**Consigne:**
Rédigez la suite de l'entretien sur la construction européenne, en reprenant après sa dernière phrase.

━━━━━ Extrait du document

Danièle Fonck, Tom Reisen: Faut-il alors rééquilibrer le budget européen: 40% du budget sont effectivement alloués à la politique agricole commune qui ne concerne pourtant que 2% de la population active ?

Nicolas Schmit: Je ne le pense pas. Il ne faut jamais oublier que la PAC est la seule politique européenne entièrement subventionnée par voie communautaire. Je le reformulerais volontiers autrement: ce n'est pas le budget de la PAC qui est trop élevée, c'est le budget communautaire qui ne l'est pas assez.

Danièle Fonck, Tom Reisen: Venons-en au traité constitutionnel. N'était-ce pas une erreur de la part de la Convention d'appeler ce traité constitution ?

Nicolas Schmit: Avec le recul, je dirais que c'était peut-être bien une erreur. La Convention – et son président, Valéry Giscard d'Estaing, en tête – avait un projet ambitieux.

Il y a là aussi un peu de ce grand rêve européen d'établir un parallèle avec les États-Unis. Nous nous sommes en quelque sorte piégés nous-mêmes. Mais je m'empresse de dire que si le texte n'est pas à proprement parler une Constitution, il contient néanmoins certains éléments qui vont dans le sens d'une Constitution.

Le terme a sans doute aussi été choisi pour ce qu'il pouvait avoir d'attrayant et de potentiellement fédérateur pour les peuples d'Europe.

Danièle Fonck, Tom Reisen: Et pourquoi les populations n'ont-elles pas compris ce message ?

Nicolas Schmit: La troisième partie du traité a induit les gens en erreur. Ils n'ont pas compris ce que venaient faire des considérations parfois très techniques dans une Constitution. C'était donc un problème de communication et de présentation.

Danièle Fonck, Tom Reisen: N'aurait-il pas mieux valu faire passer la réforme institutionnelle avant l'élargissement ?

Nicolas Schmit: Peut-être bien. Il était en effet prévu d'approfondir d'abord, puis d'élargir.

Depuis 1997, nous avions pris des engagements envers les pays de l'Est. Le traité d'Amsterdam était un échec, celui de Nice un bricolage. Il fallait aller de l'avant et ne pas décevoir les pays candidats.

━━━━━━━━━━
━━━━━ Lignes de données

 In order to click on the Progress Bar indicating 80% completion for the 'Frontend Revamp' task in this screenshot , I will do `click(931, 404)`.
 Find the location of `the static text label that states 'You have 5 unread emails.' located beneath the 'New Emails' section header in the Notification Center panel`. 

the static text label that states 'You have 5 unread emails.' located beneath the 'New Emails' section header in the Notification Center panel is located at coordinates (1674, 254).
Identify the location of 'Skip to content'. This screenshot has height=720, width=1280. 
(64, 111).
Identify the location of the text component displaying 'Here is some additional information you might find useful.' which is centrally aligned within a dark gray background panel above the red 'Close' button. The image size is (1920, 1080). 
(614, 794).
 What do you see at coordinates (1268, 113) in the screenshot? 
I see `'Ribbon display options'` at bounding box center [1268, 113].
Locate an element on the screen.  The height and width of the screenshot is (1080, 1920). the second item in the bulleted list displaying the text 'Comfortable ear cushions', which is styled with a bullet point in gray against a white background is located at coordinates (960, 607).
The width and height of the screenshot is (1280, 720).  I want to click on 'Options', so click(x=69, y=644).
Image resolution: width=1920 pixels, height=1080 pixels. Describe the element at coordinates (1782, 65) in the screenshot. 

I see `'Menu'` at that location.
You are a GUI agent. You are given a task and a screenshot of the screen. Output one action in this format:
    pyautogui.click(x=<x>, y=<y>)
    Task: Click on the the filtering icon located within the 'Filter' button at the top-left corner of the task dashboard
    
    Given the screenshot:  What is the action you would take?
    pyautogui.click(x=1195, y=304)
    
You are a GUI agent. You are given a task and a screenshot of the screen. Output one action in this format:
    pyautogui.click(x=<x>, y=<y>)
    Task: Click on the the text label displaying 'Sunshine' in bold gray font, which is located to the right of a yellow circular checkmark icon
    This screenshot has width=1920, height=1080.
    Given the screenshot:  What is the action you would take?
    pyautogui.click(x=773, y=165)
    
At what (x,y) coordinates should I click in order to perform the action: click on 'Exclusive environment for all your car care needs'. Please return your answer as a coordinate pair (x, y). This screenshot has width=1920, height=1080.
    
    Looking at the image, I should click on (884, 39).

━━━━━━━━━━

**Réponse:**
Dans cette affaire nous avons cependant négligé nos propres populations.

Danièle Fonck, Tom Reisen: En ce qui concerne le référendum au Luxembourg, n'aurait-il pas fallu suivre l'exemple des autres pays qui, au lendemain du sommet, se sont donnés un temps de réflexion avant de poursuivre le processus de ratification ?

Nicolas Schmit: C'est ce que j'ai moi-même pensé à l'époque. Nous aurions facilement pu annuler le référendum du 10 juillet. Mais je pense qu'il était déjà trop tard.

Mentalement, les Luxembourgeois étaient préparés pour aller voter. Annuler le référendum ou le repousser aurait eu à un moment ou un autre des répercussions néfastes; sur le gouvernement d'abord, sur l'Europe ensuite.

Danièle Fonck, Tom Reisen: Mais sur quoi allons-nous voter le 10 juillet ? Le traité n'est-il pas d'ores et déjà mort ?

Nicolas Schmit: Juridiquement le traité n'est pas mort. Il faut que tous les États membres se prononcent sur son adoption. Si au bout de ce processus deux pays ne l'ont pas ratifié, il faudra chercher une solution politique. Il faudrait alors voir quelles sont les demandes spécifiques de ces pays et les faire revoter à ce moment-là. On l'a bien fait pour les Irlandais et pour les Danois. Pourquoi pas la France?

Danièle Fonck, Tom Reisen: Vous savez fort bien qu'on ne peut pas faire revoter les Français sur la même question d'ici à un an, comme vous savez qu'il est faux de s'accrocher à l'équation théorique "un pays = un pays". Non ?

Nicolas Schmit: C'est vrai, bien sûr. Mais le non en France était aussi lié à des questions de politique intérieure.

Et d'ici deux ans bien des choses peuvent changer. D'ailleurs on peut déjà remarquer qu'un débat se met en place. On a vu ainsi Nicolas Sarkozy demander un gel de l'élargissement. J'y vois un signe qu'en France on est actuellement en train de préparer le terrain pour sortir de la situation qui a été créée par le non.

Danièle Fonck, Tom Reisen: Quels arguments donneriez-vous pour voter oui à ceux qui hésitent encore ?

Nicolas Schmit: Je veux prendre comme point de départ l'élargissement. L'élargissement était une nécessité. Pour que celui-ci devienne bénéfique pour tous les pays de I'UE, il faut lui donner un cadre. Ce cadre, c'est le traité constitutionnel. De plus, il permet une Europe qualitativement meilleure. Les petits pays comme le Luxembourg ont besoin de règles et de solidarité politique pour pouvoir s'épanouir. Tout autre solution nous serait moins favorable.

Danièle Fonck, Tom Reisen: Ce texte menacera-t-il le système de sécurité sociale luxembourgeois ?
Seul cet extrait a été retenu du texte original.